Understanding the Stellar Cyber Risk Model

This topic explains how risk scores are calculated, as well as how Importance and Vulnerability scores contribute to the overall risk score. See the following sections for details:

Understanding Risk Scores

Stellar Cyber assigns dynamic risk scores to assets or users to quantify how risky they are. The risk score shows how likely a user or asset (such as a server, endpoint, or application) is to pose a security risk based on recent security events, vulnerabilities, and asset importance (criticality). The higher the risk score, the greater the concern.

Risk scores are recalculated every ten minutes and reflect the most recent 24 hours of activity, so they always represent current conditions. In addition, Stellar Cyber maintains a score history in the Asset Details page so you can monitor trends in score changes.

What Data Feeds the Risk Score?

The system brings together information from several key sources to calculate risk scores:

  • Security Events – Alerts and detections showing unusual or suspicious activity.

  • Vulnerability Data – Known weaknesses from scans, such as missing patches or misconfigurations.

  • Contextual Importance – How important the asset is to the organization (for example, a critical production server vs. a test machine).

How Security Events are Evaluated

Each event is assessed on three dimensions:

  • Severity – How damaging the alert could be if the event is real.

  • Confidence – How reliable the detection is.

  • Threat Level – How likely it is that attackers will try to exploit the event.

These factors are combined so that high-severity, high-confidence, and high-likelihood events contribute more strongly to the risk score. In addition, events are grouped so the system doesn’t double-count repeated alerts. For each group, the “worst case” values (such as the highest severity) are carried forward.

Adding Vulnerability and Importance to Risk Scores

Once events are scored and grouped, the system combines them with:

Combining risk scores with Vulnerability and Importance scores ensures that multiple smaller risks can add up and elevate the overall score, reflecting the real-world chance that something could go wrong.

Understanding Importance in Risk Scores

Stellar Cyber assigns each asset an importance level that reflects its criticality to the organization. By default, the system treats assets as medium importance unless otherwise specified.
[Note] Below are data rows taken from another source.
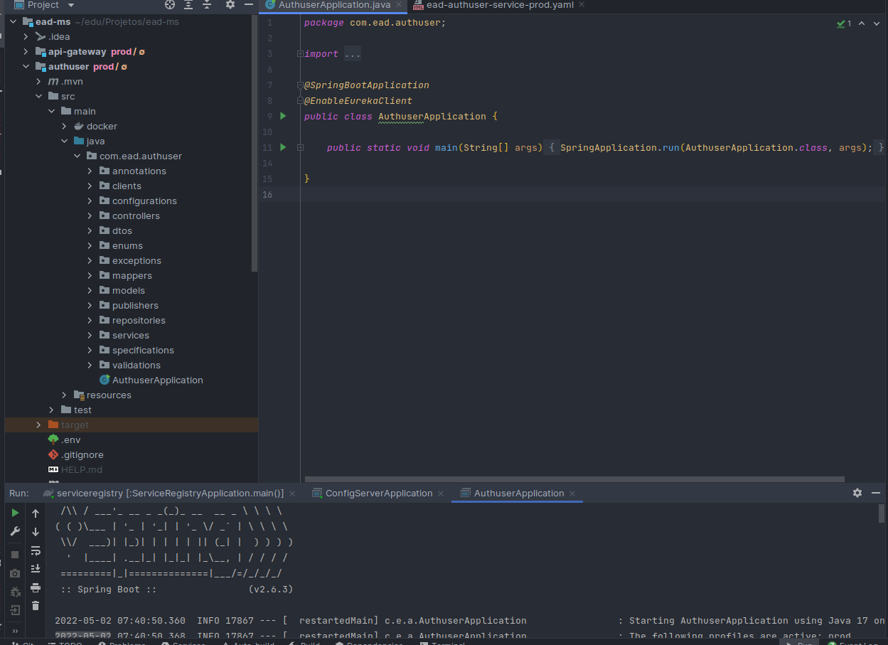Collapse the authuser module tree node
The image size is (888, 645).
tap(26, 67)
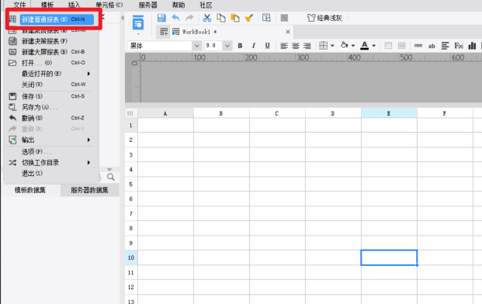Open the font color picker arrow

point(374,46)
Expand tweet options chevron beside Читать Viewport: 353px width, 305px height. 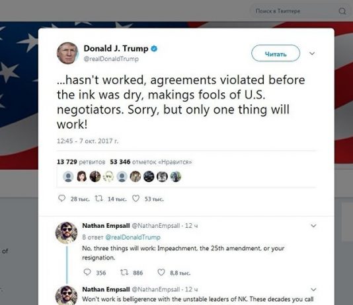coord(312,53)
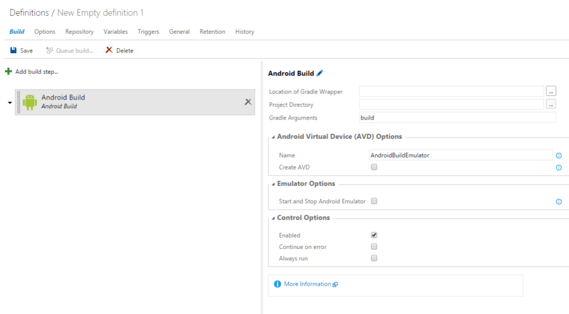The height and width of the screenshot is (314, 569).
Task: Browse for the Gradle Wrapper location
Action: tap(551, 91)
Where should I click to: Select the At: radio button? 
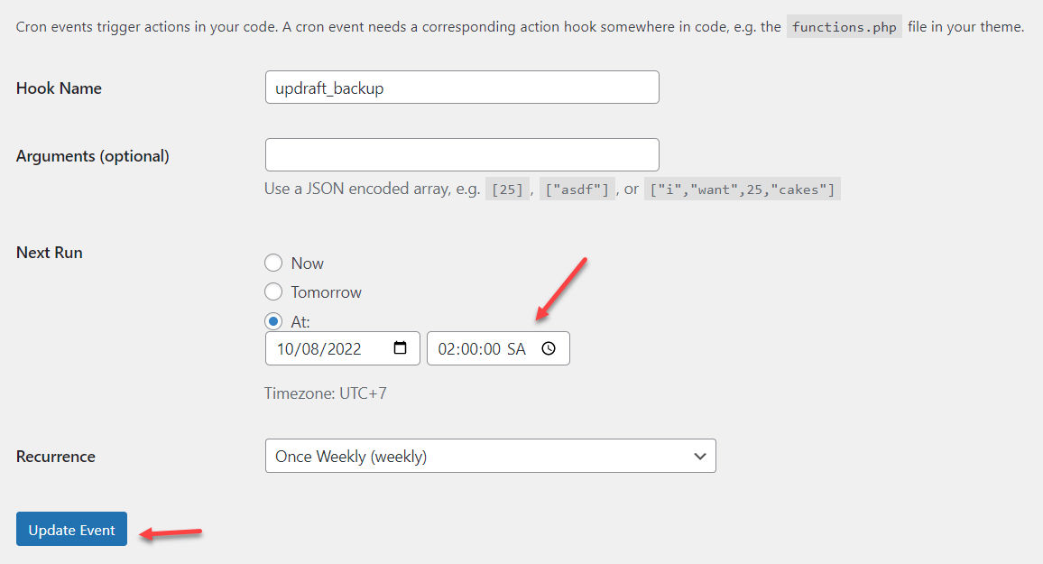point(273,321)
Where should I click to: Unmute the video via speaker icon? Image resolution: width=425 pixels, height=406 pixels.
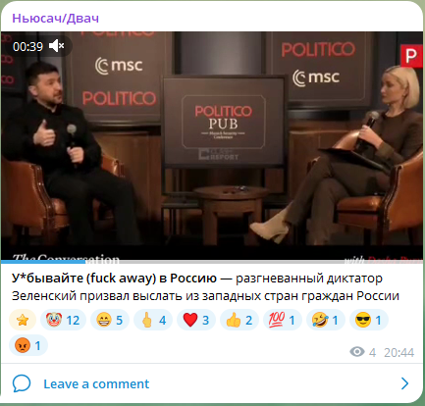57,46
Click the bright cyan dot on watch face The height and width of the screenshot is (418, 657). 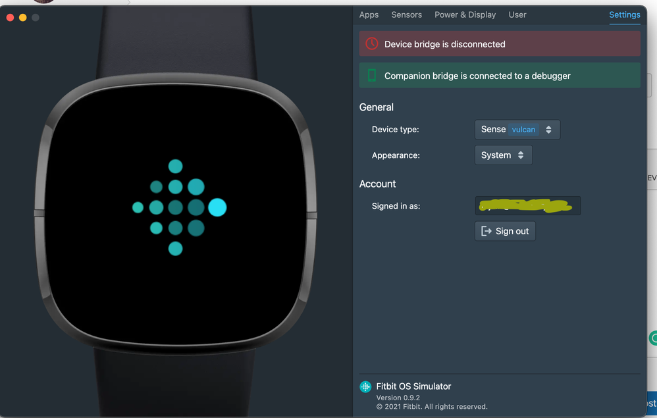pyautogui.click(x=217, y=207)

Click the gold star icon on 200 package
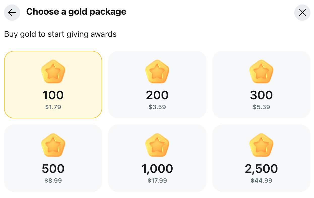point(157,71)
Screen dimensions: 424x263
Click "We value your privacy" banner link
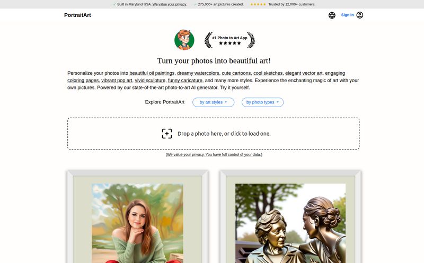[x=170, y=4]
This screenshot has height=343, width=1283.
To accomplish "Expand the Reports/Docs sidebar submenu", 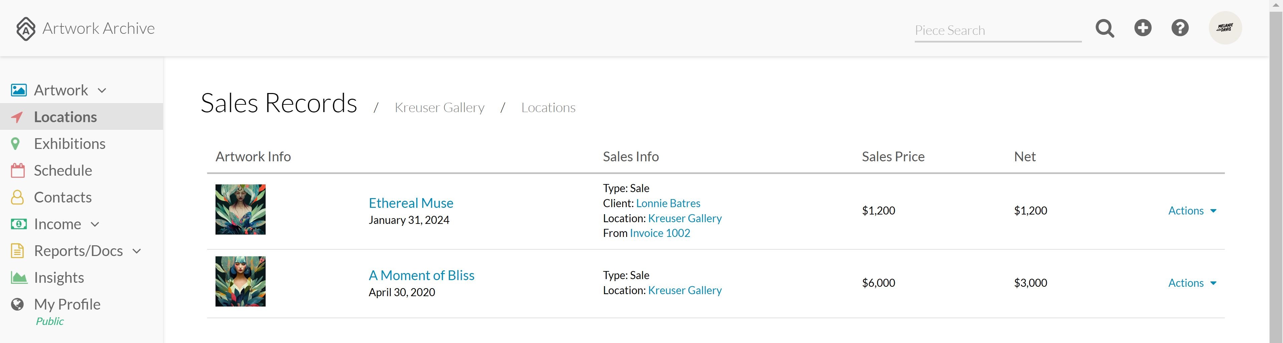I will tap(137, 251).
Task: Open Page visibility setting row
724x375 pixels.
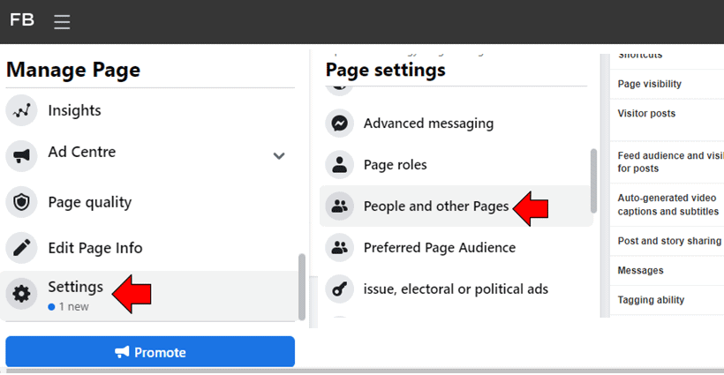Action: click(x=650, y=85)
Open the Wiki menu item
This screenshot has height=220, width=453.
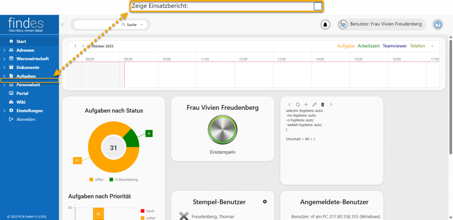coord(21,102)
Importance values are mapped to numeric multipliers, which influence how sensitive the risk score is to security events:

  • Critical – most sensitive (smaller multiplier)

  • High – more sensitive

  • Medium – balanced (default)

  • Low – less sensitive (larger multiplier)

Setting Asset Importance

The importance level can be assigned or updated in several ways:

When multiple sources define an importance value, the system applies a precedence rule so that manual settings override imported values, which in turn override automatically detected ones.

Impact on Risk Scoring

Asset importance directly influences the final risk score calculation. The importance level of an asset acts as a criticality multiplier for the eventual risk score:

  • Higher importance assets (for example, critical or high) are scored more aggressively, meaning the same set of security events will produce a higher risk score compared to lower-importance assets.

  • Lower importance assets (for example, low) are scored more conservatively, producing relatively lower risk scores for the same set of events.

This design ensures that security teams see a more accurate picture of risk in business context. Critical systems rise to the top of the queue when exposed to threats, while lower-priority assets do not generate disproportionate noise.

Understanding Vulnerability in Risk Scores

The system incorporates vulnerability data from two primary sources:

  • Full vulnerability scans – These provide comprehensive reports of all weaknesses detected on an asset.

  • Individual vulnerability events – These capture details of specific Common Vulnerabilities and Exposures (CVEs), along with their severity scores (e.g., CVSS).

Data is refreshed on a scheduled basis. Only vulnerabilities associated with known assets are processed.

Before scoring, vulnerability data is linked to assets using available identifiers, such as MAC addresses, hostnames, or IP addresses. This ensures each vulnerability is correctly attributed to the right asset in the environment.

Score Calculation

Each asset receives a vulnerability score based on the weaknesses associated with it. The scoring model has three key characteristics:

  • High sensitivity to severe issues – Higher-severity vulnerabilities contribute disproportionately more to the score, ensuring that even a single critical weakness raises the asset’s overall rating significantly.

  • Compounding effect of multiple vulnerabilities – Assets with multiple vulnerabilities compound exponentially rather than linearly.

  • Score range – Final vulnerability scores are scaled to a range of 0–100, making them directly comparable across assets.

This approach ensures that assets with multiple high-severity vulnerabilities receive appropriately high vulnerability scores that significantly affect their overall risk assessment.

Impact on Risk Scoring

The vulnerability score is an integral part of the overall risk score. It acts as a baseline indicator of inherent weaknesses:

Assets with multiple or severe vulnerabilities will start from a higher-risk position, even before security events are considered. This means that the same set of alerts or behaviors may push a vulnerable asset to a higher risk score compared to an asset with fewer or less severe vulnerabilities.